Anthony Vaccarello Revisits Yves's NYC for Saint Laurent

Anthony Vaccarello Revisits Yves's NYC for Saint Laurent

For SS19, Saint Laurent relived Yves’s NYC. Bob Colacello was there the first time around.

For SS19, Saint Laurent relived Yves’s NYC. Bob Colacello was there the first time around.

Text: Bob Colacello

Last June, Anthony Vaccarello’s first menswear showing at Saint Laurent redefined the term “destination.” From the moonlit ferry ride to a spangly waterfront catwalk, to the finale’s Studio 54–like cavalcade of club-ready models, the show transported guests to a New York of another time. It was this New York that Yves Saint Laurent once lit up with his own destination showcase: his Opium fragrance’s U.S.  launch in 1978, which brought his “dream of the Orient” to life for 800 of NYC’s brightest stars, from Cher to Warhol to Factory scribe Bob Colacello aboard a docked junk-ship. 

The designer tended to prefer his imagination to real-life travel, making visits to New York scarce. But what unfolded at his Opium afterparty at Studio 54, as told by Colacello, can only be described as a New York minute—from the star-studded spontaneity to the cosmically SS19-esque wardrobe. Samuel Anderson

BOB COLACELLO A visit from Yves to New York was a big deal; he made very few appearances.
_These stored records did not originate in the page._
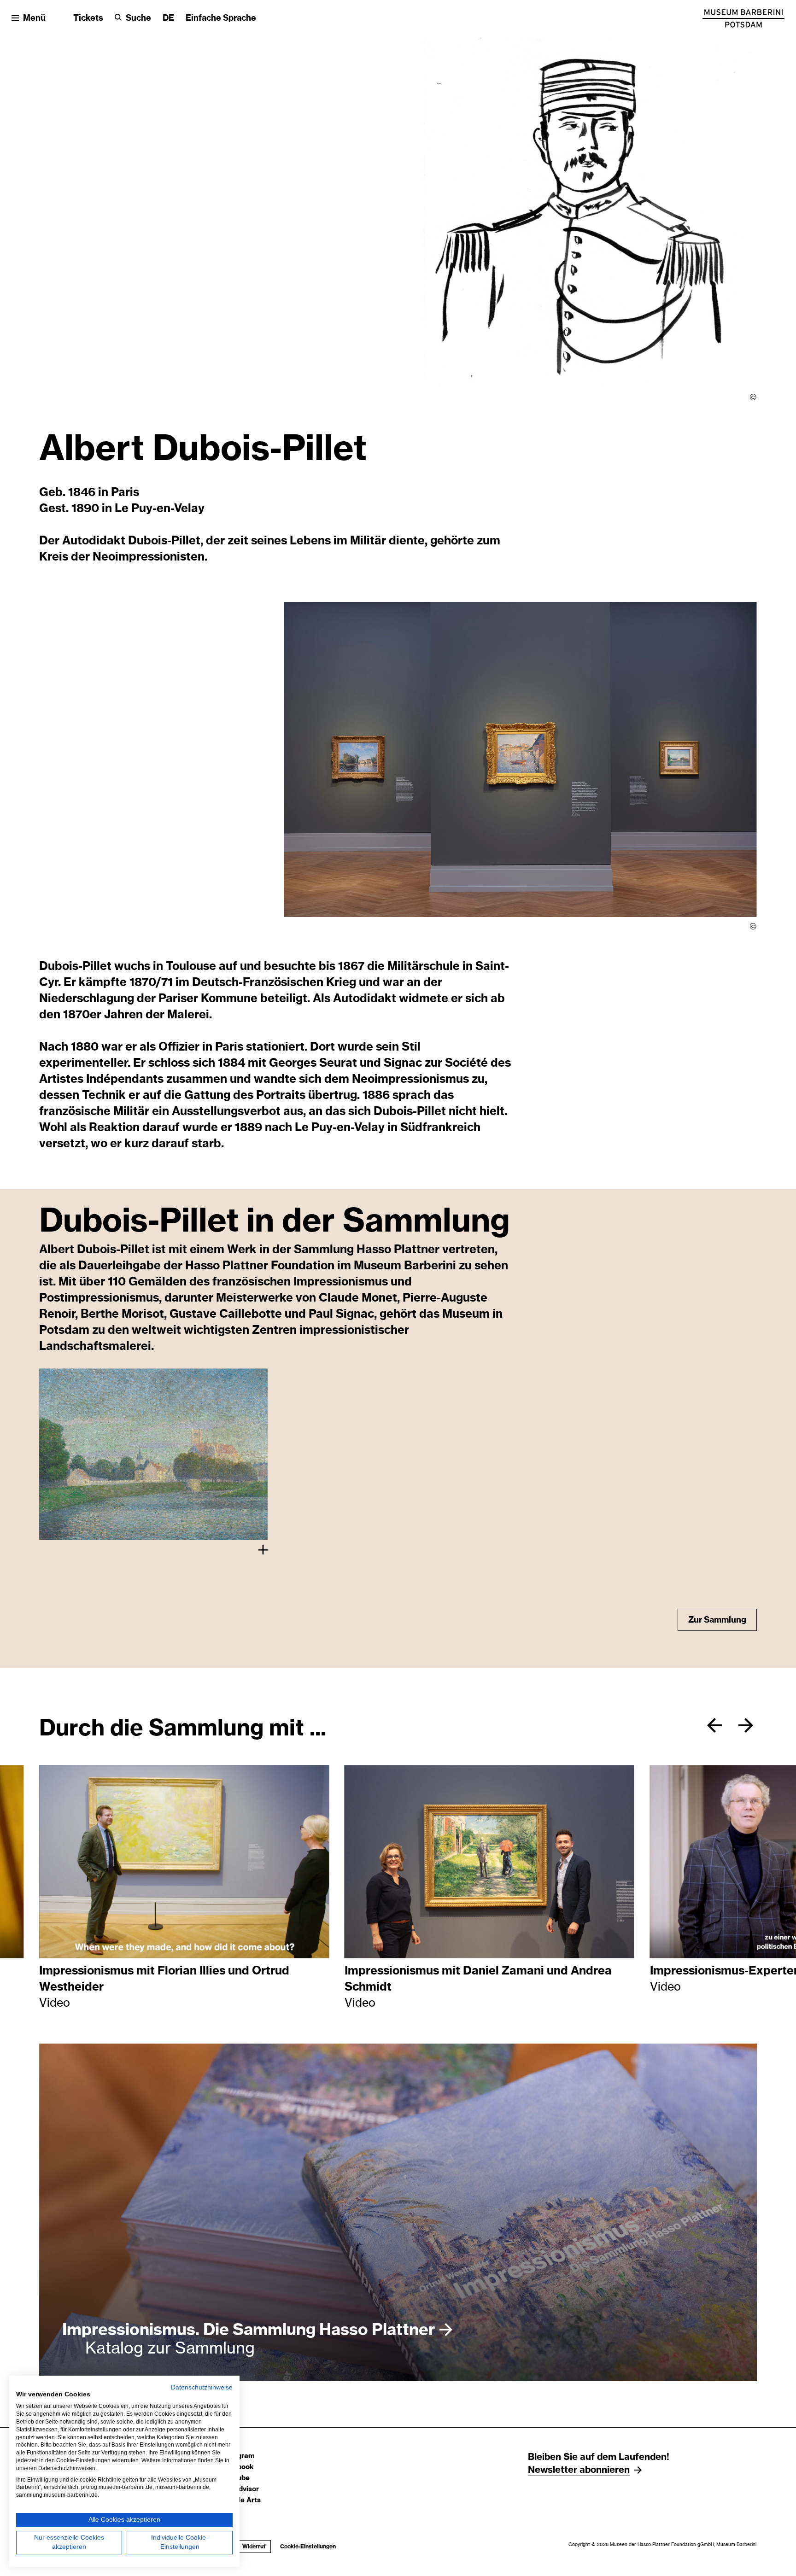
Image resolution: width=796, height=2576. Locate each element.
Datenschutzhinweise (202, 2387)
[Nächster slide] (746, 1725)
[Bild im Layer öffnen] (153, 1454)
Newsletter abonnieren (579, 2470)
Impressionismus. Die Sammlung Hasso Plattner (248, 2330)
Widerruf (254, 2546)
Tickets (88, 18)
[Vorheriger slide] (714, 1725)
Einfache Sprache (221, 18)
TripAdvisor (240, 2489)
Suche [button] (138, 18)
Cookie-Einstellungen (308, 2546)
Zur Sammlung (715, 1620)
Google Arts (241, 2500)
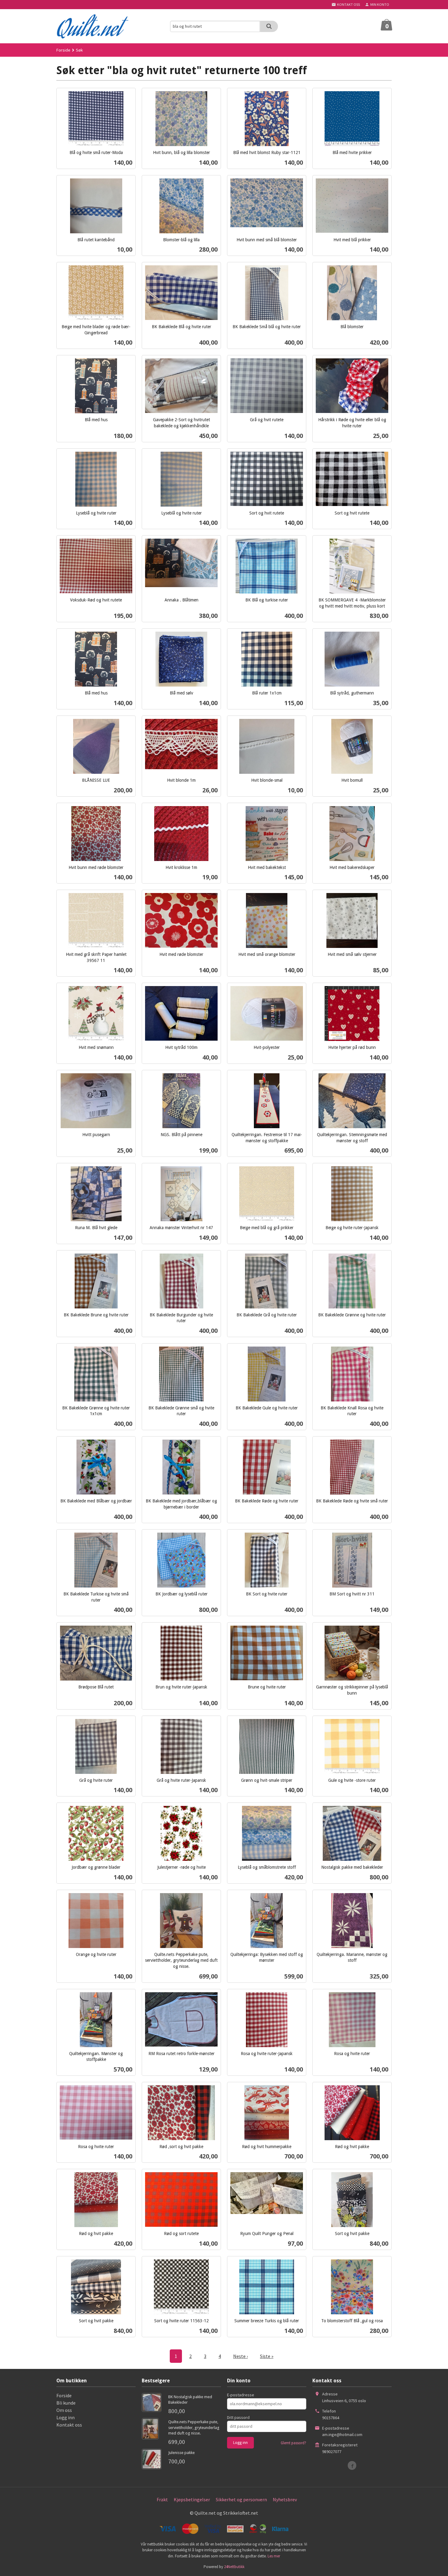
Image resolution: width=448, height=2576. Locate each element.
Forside (63, 50)
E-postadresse (240, 2395)
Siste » (266, 2356)
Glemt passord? (293, 2442)
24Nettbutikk (234, 2566)
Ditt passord (238, 2417)
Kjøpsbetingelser (192, 2499)
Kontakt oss (69, 2425)
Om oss (64, 2410)
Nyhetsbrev (285, 2499)
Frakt (162, 2499)
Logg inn (65, 2417)
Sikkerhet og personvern (241, 2499)
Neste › (240, 2356)
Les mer (274, 2556)
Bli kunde (66, 2403)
I don’t think he really liked to travel, except to Morocco. His entourage, led by Pierre Bergé, was very protective. Marina Schiano, one of his muses, ran the American business. When he would come, she’d excitedly say, “Yves is coming, Yves is coming,” as he did to promote Opium. 

At Studio 54 there was a sort of secret door that led to the basement, which was like the VIP lounge, except it was only a series of storage rooms with cement floors and a couple folding chairs. You could hear people stomping above your head. But there was a security guard who knew who to send down. 

At some point that evening, I was in the basement with Truman Capote and a young English boy named Hugo Guinness—of the banking family, not the beer. Also in the room was Halston, who always wore a black cashmere turtleneck and black aberdeen trousers. Everything was black. Sometimes he’d have a very long cashmere scarf sort of falling down over the turtleneck. 

Suddenly Yves appeared with Marina Schiano. He was wearing a cream-colored Yves Saint Laurent suit, with a striped shirt and pants that were sort of bell-bottomed.  At the time Saint Laurent was the biggest in Europe and Halston was the biggest in America. It wasn’t just any American and any French designer. Yves was a huge star; he caught the spirit of the times. He was just the number one designer [but] so was Halston. It was like the King of France and the King of England meeting in Normandy. 

Halston jumped up and moved towards Yves, and Yves moved towards Halston, and the two of them embraced. They talked a little: “Darling…mon cherie.” But it was more a flurry of kisses and hugs. Truman says to Hugo, as if he was talking to a pupil, “You have just witnessed one of the great moments in the history of fashion.” Then he paused and said, “That is, if you care about the history of fashion.” Then Marina whisked Yves off, and got him the hell out of the basement.